— What the exercise asks —
The required result is each line of the entries below containing the string "computer".

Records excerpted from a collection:
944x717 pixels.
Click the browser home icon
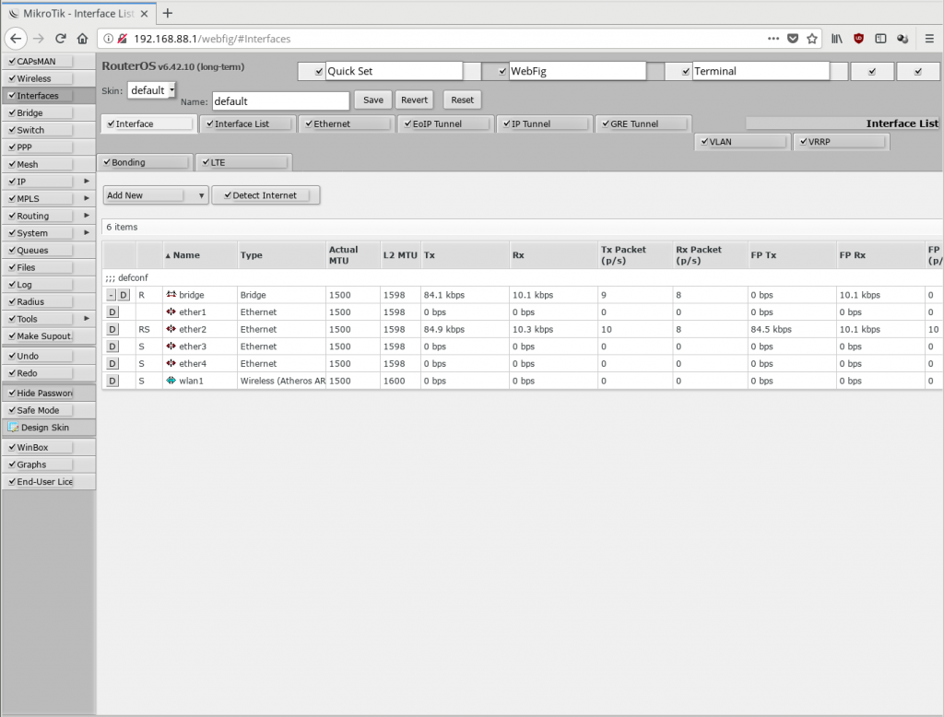click(x=83, y=39)
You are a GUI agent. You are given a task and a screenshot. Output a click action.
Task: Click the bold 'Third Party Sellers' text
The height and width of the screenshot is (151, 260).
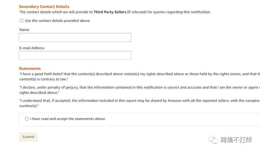click(110, 12)
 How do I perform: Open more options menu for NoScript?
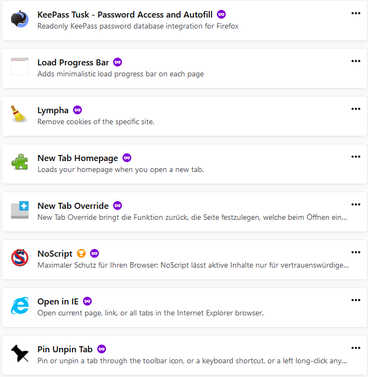356,252
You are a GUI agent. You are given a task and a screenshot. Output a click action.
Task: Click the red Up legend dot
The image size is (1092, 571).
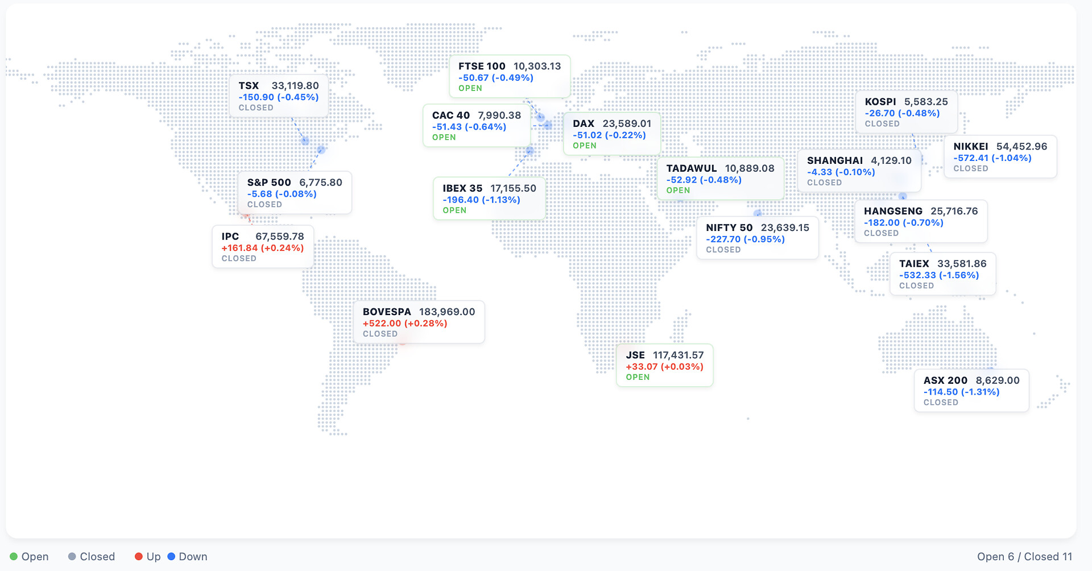click(138, 557)
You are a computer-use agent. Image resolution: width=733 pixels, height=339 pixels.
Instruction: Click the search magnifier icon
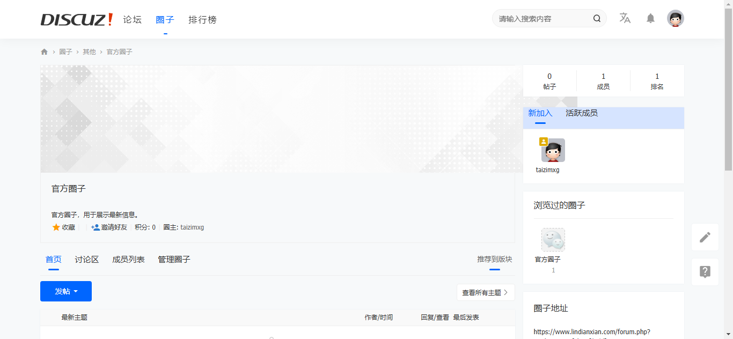pyautogui.click(x=597, y=19)
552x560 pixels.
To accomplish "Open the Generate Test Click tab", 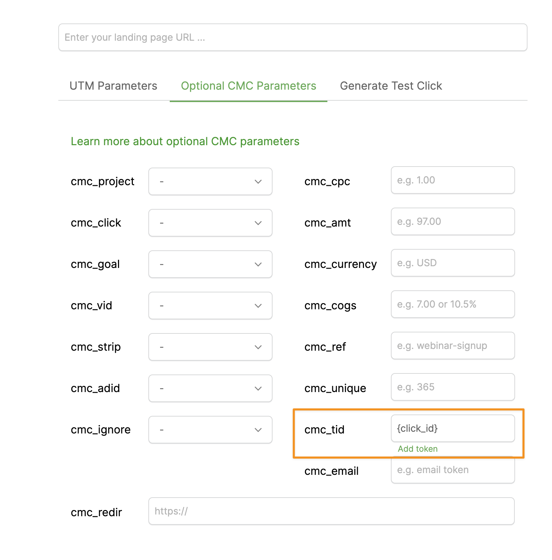I will coord(391,86).
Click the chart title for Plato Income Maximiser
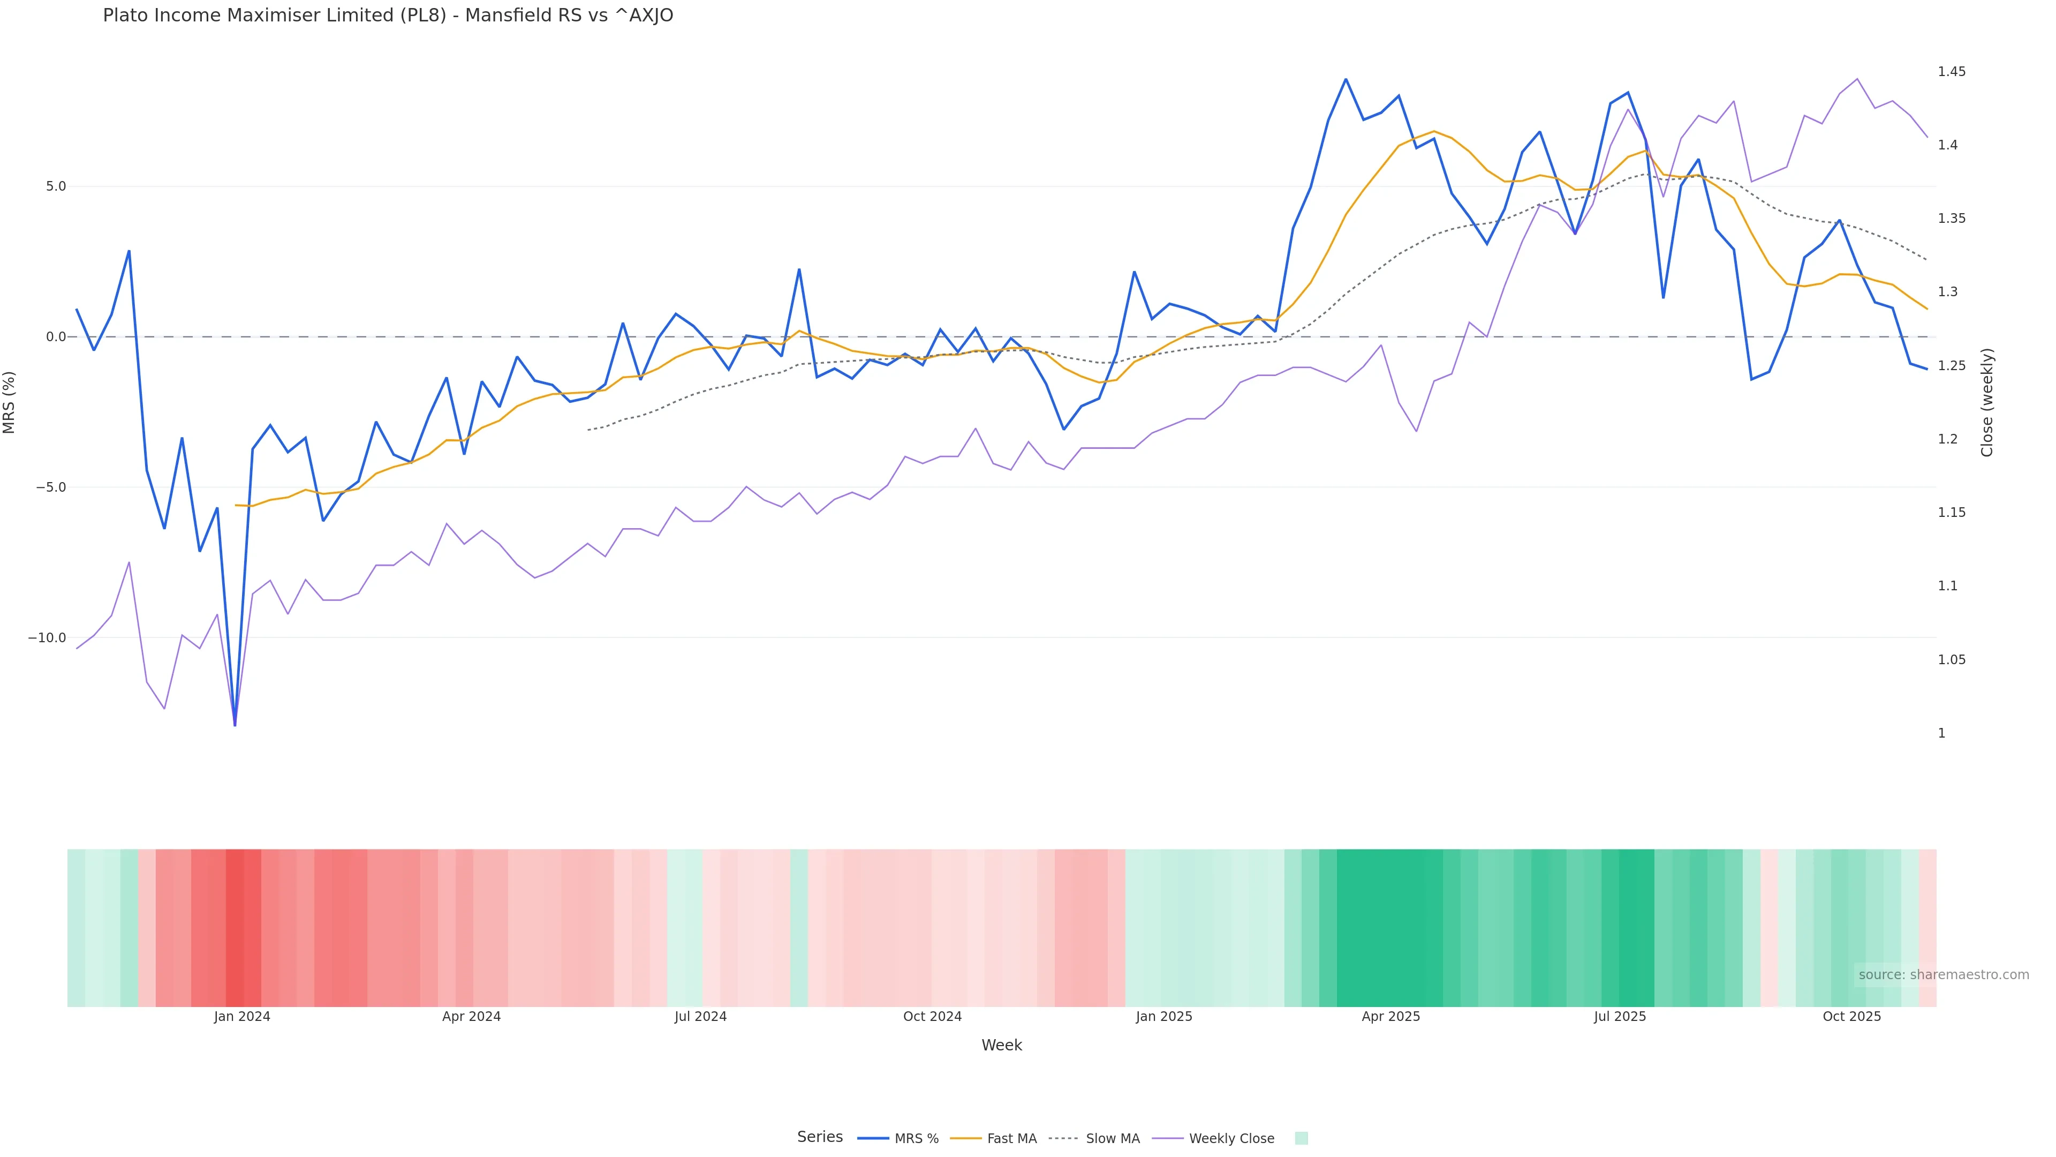Image resolution: width=2056 pixels, height=1157 pixels. (x=388, y=16)
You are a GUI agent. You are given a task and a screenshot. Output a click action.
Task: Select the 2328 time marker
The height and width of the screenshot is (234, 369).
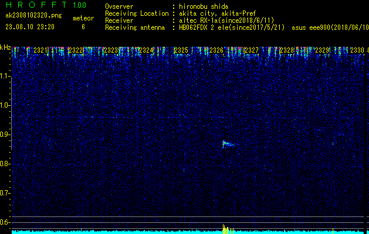point(287,51)
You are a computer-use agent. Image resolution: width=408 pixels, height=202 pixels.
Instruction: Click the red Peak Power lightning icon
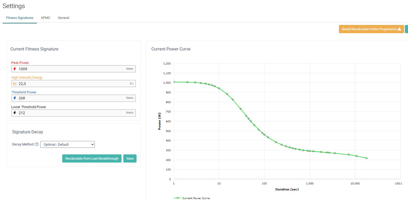pyautogui.click(x=15, y=69)
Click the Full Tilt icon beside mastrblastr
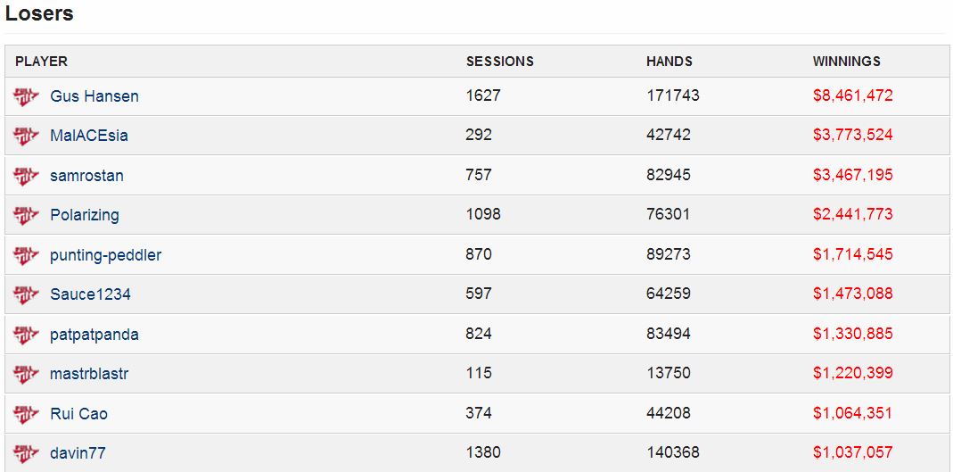953x472 pixels. click(26, 374)
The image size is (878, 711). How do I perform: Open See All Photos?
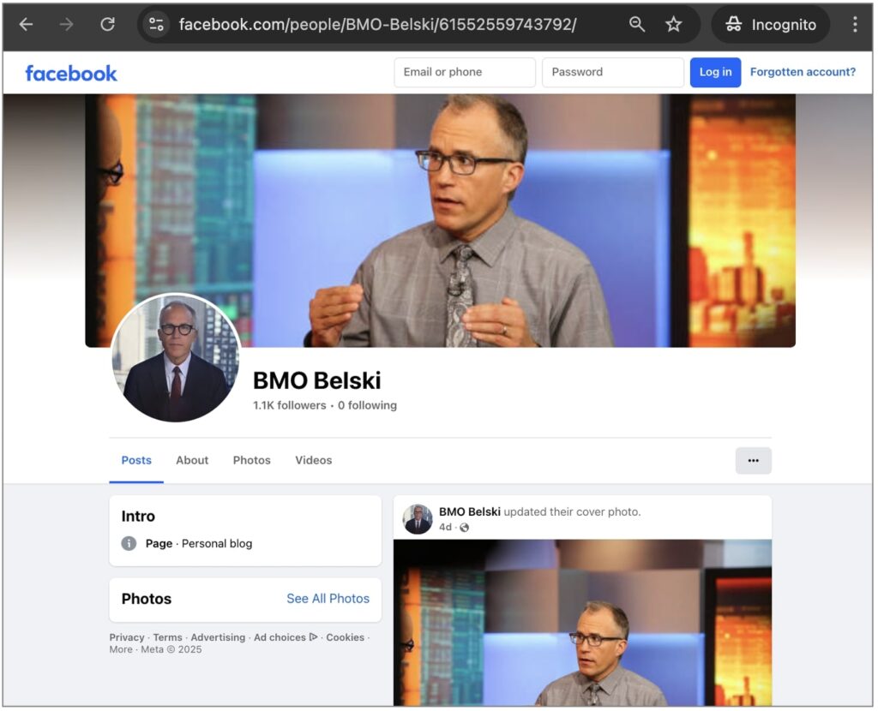[x=328, y=599]
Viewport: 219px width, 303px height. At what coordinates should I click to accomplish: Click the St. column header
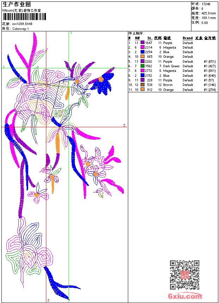click(x=150, y=38)
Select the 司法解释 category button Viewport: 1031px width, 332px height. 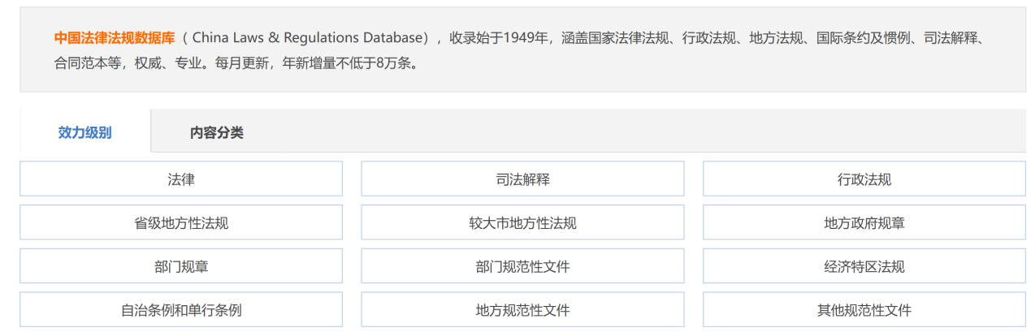(x=522, y=179)
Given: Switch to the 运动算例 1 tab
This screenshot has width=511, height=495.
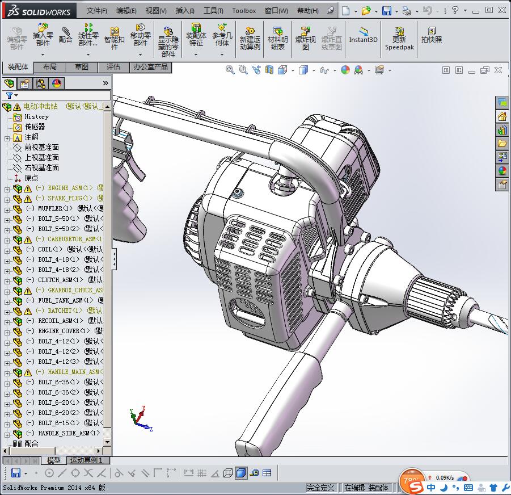Looking at the screenshot, I should (x=87, y=460).
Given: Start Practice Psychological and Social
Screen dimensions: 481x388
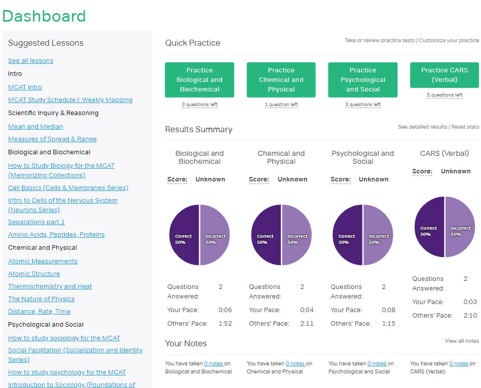Looking at the screenshot, I should 362,80.
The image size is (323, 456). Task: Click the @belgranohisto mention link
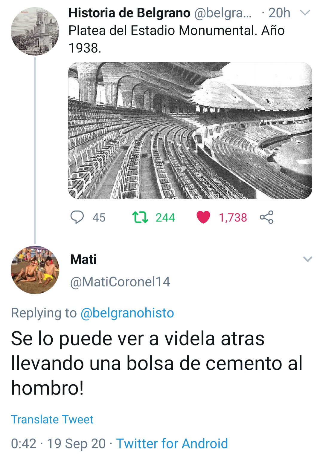(127, 313)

— Solution to the problem —
You are a computer-use agent. Image resolution: width=733 pixels, height=339 pixels.
You are a computer-use agent. Image resolution: width=408 pixels, height=202 pixels.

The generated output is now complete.